Mit einem Rucke hatte sich Ulrich von seinem Vater losgemacht und in die Hohe gerichtet, die blauen Augen blickten finsterer als je, als er herb entgegnete:
„Ganz und gar nicht! Es braucht sich Niemand darum zu kümmern, ich helfen mir schon allein.“
Die Worte klangen ziemlich unehrerbietig; indessen der eben geleistete Dienst war doch zu groß, als daß man sie hätte rügen können. Uebrigens schien Herr Berkow froh zu sein, daß die Antwort ihn der Mühe überhob, sich noch weiter um die ganze Angelegenheit zu kümmern.

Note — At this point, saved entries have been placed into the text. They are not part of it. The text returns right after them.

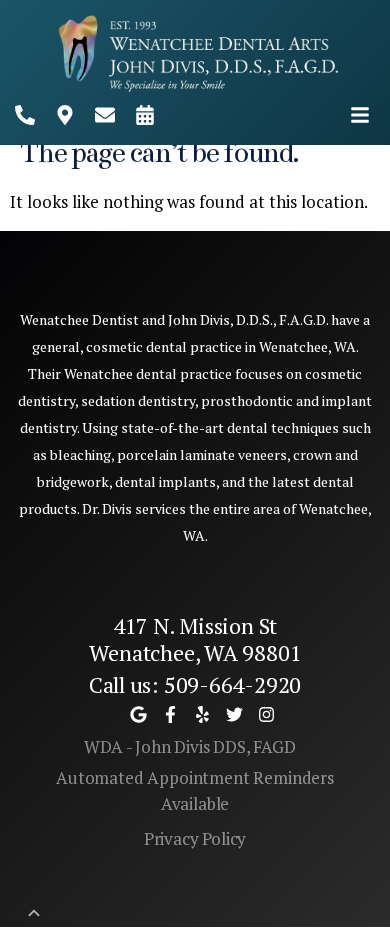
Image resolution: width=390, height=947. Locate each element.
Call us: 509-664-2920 (195, 684)
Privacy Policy (195, 838)
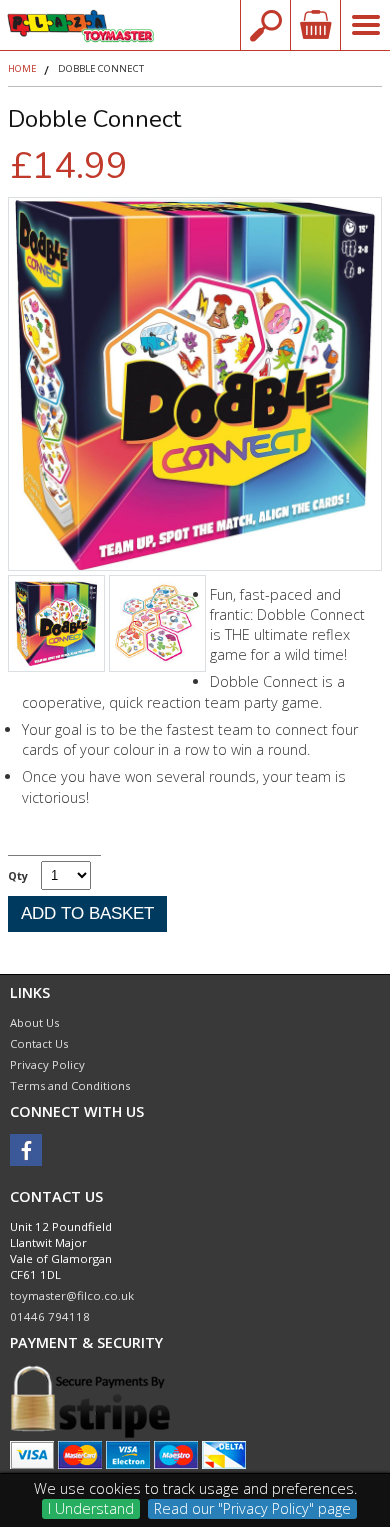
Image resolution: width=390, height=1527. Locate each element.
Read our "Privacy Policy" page (252, 1508)
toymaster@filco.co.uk (72, 1295)
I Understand (91, 1508)
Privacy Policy (47, 1064)
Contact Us (39, 1043)
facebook (26, 1150)
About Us (34, 1022)
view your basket (315, 25)
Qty (18, 875)
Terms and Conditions (70, 1085)
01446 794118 (50, 1316)
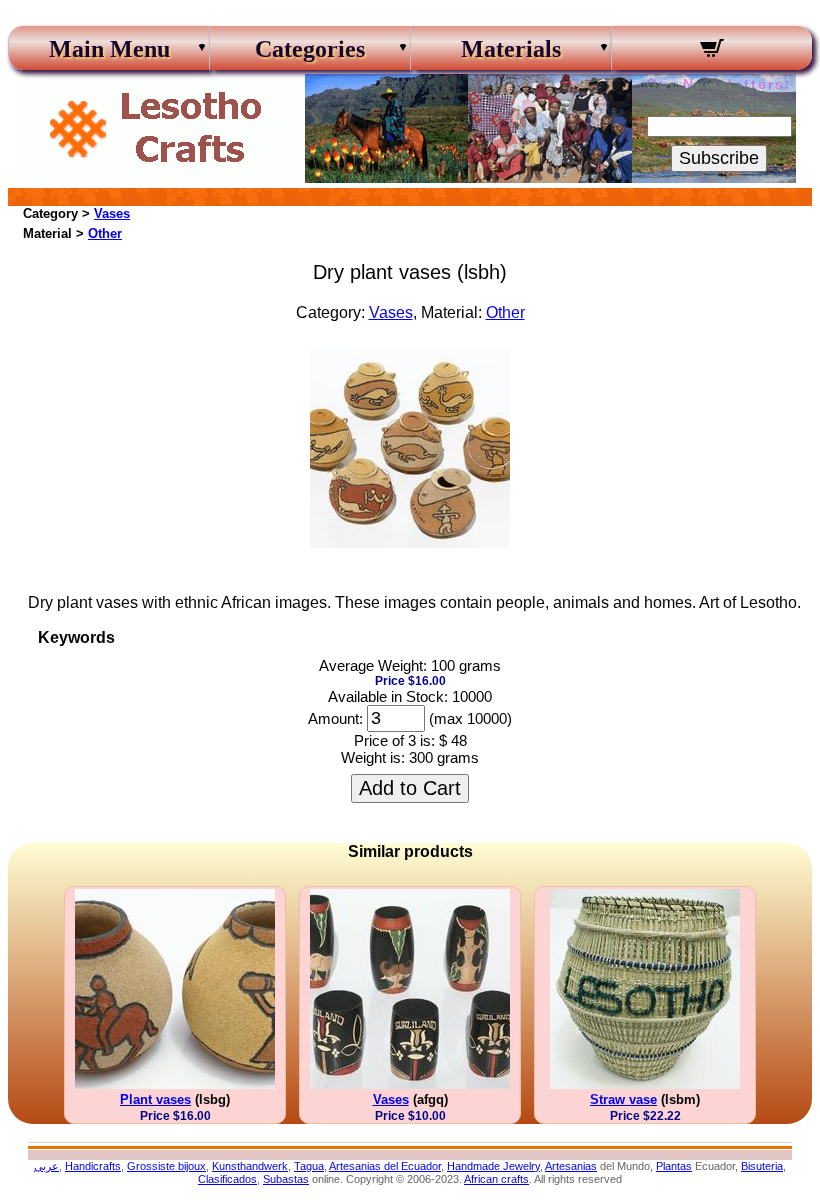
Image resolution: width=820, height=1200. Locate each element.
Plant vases (155, 1099)
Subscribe (719, 158)
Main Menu (109, 49)
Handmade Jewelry (493, 1166)
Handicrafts (93, 1166)
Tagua (309, 1166)
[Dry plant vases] (410, 542)
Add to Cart (410, 788)
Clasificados (227, 1179)
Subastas (286, 1179)
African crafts (496, 1179)
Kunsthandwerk (250, 1166)
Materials (511, 49)
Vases (112, 213)
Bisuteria (762, 1166)
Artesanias (571, 1166)
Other (105, 233)
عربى (46, 1166)
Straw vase (623, 1099)
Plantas (674, 1166)
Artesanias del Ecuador (385, 1166)
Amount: (335, 718)
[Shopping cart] (712, 51)
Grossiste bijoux (166, 1166)
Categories (310, 49)
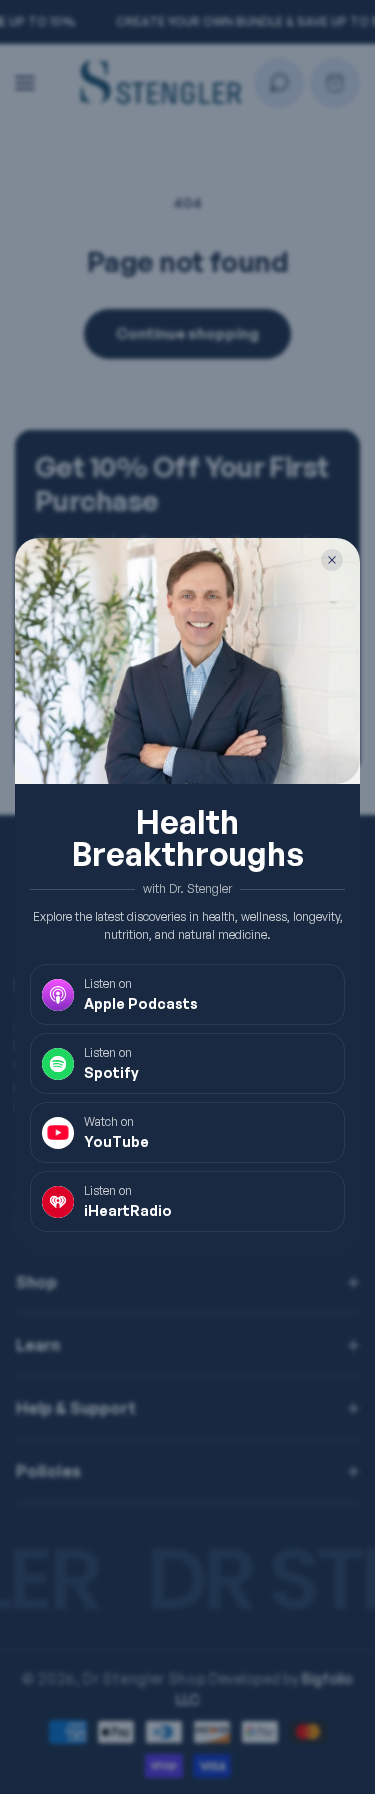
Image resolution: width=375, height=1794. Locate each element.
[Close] (332, 560)
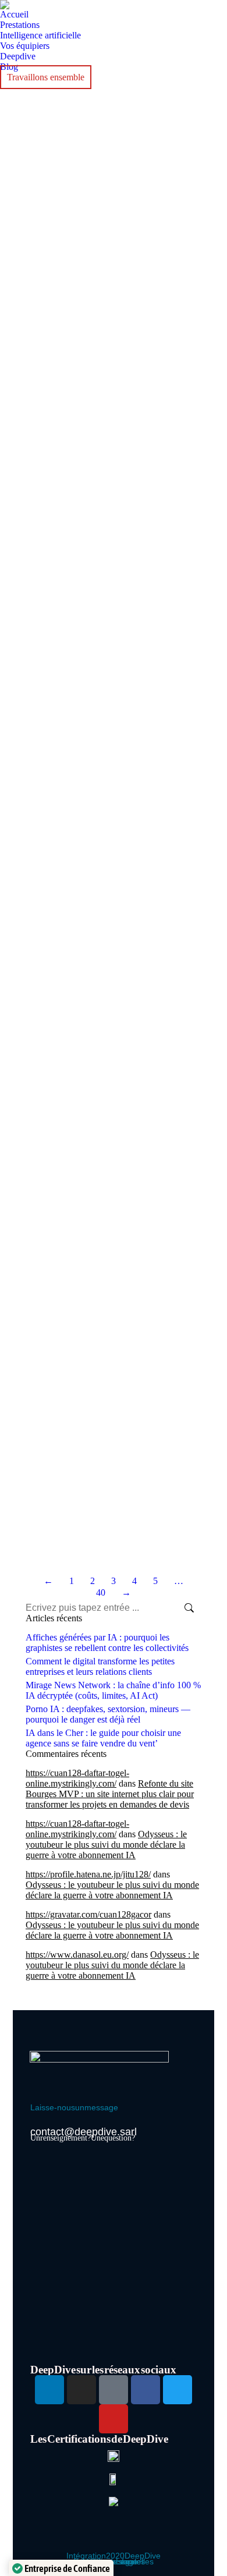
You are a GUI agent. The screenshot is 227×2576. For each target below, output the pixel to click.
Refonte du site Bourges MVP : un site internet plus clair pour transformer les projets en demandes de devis (110, 1793)
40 (100, 1592)
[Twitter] (177, 2389)
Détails (29, 233)
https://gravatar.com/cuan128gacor (88, 1914)
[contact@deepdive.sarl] (37, 2125)
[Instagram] (81, 2389)
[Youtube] (113, 2418)
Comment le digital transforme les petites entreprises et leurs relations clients (100, 1666)
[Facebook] (145, 2389)
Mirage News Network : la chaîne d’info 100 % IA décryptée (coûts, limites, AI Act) (113, 1690)
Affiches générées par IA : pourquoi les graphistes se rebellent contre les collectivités (107, 1642)
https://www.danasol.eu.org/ (77, 1955)
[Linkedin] (49, 2389)
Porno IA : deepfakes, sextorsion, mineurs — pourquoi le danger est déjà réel (108, 1714)
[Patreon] (113, 2389)
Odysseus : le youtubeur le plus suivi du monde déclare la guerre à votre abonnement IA (106, 1844)
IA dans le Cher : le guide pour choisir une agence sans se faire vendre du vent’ (103, 1738)
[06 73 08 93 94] (37, 2099)
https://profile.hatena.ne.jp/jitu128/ (88, 1874)
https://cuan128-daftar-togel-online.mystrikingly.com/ (77, 1778)
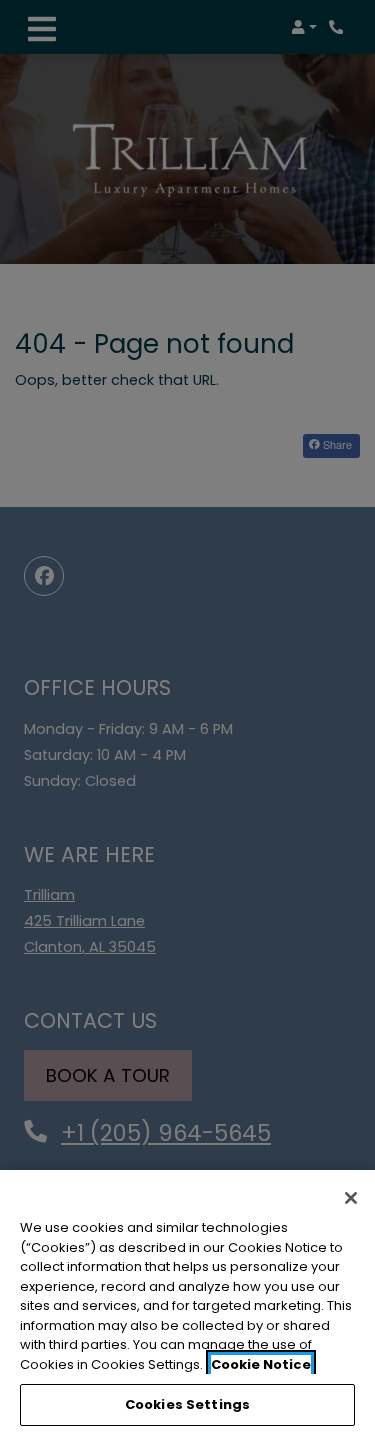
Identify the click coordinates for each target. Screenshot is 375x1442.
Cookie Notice (261, 1364)
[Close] (351, 1198)
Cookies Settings (187, 1404)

„Ich werde Ihnen den Arzt senden,“ sagte er in seiner matten gleichgültigen Weise, „und den Dank behalten wir uns noch vor. Für den Augenblick ist ja Hülfe genug da – darf ich bitten, Eugenie?“
Die junge Frau nahm den dargebotenen Arm, aber sie wandte den Kopf noch einmal zurück, wie um sich zu überzeugen, ob die nöthige Hülfe auch wirklich da sei. Es schien fast, als ob die Art, wie ihr Gemahl die Sache behandelte, nicht ihren Beifall habe.
„Unser ganzer Empfang ist verunglückt!“ sagte Wilberg, als er sich einige Minuten später den Herren anschloß, die den Sohn ihres Chefs und dessen Gattin nach dem Hause begleiteten, ganz niedergeschlagen zu dem Ober-Ingenieur.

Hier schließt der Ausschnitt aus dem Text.